__TASK GOAL__:
State how many lines of the items below contain the string "Instruction", treating uppercase and lowercase letters as different. Give only the number.

__MATERIAL SHOWN__:
· · ·
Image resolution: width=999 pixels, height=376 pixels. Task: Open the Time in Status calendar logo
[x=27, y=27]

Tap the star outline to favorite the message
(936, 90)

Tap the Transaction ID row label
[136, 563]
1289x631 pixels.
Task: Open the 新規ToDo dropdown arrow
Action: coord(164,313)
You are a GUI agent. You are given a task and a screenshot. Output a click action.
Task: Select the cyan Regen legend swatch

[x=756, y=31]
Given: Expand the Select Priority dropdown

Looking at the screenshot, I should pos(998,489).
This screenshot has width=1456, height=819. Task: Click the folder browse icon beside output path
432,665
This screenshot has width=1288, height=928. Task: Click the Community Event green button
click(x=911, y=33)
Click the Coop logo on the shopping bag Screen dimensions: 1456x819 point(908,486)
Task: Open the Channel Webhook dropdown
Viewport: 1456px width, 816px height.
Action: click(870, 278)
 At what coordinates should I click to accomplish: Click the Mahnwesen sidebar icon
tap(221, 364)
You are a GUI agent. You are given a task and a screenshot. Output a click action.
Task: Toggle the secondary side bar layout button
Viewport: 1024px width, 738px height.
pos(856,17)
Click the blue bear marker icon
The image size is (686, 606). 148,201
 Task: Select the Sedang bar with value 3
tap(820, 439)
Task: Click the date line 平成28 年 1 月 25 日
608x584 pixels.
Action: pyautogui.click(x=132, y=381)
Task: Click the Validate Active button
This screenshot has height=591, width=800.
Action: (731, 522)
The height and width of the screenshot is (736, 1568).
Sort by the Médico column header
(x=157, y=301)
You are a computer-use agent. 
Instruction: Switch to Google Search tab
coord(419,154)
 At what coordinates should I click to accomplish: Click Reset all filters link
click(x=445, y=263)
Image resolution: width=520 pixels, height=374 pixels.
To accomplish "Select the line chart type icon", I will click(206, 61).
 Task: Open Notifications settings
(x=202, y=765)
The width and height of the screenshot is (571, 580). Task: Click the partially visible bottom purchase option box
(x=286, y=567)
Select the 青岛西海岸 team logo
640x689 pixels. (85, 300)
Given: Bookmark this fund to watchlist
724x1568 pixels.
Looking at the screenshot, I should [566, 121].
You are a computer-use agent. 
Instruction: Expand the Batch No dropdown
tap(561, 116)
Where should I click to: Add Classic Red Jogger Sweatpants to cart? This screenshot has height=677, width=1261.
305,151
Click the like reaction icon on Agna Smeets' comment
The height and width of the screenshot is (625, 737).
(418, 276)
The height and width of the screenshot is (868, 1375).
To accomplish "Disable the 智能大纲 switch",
· · ·
__RESULT FOR THIS EXERCISE__:
2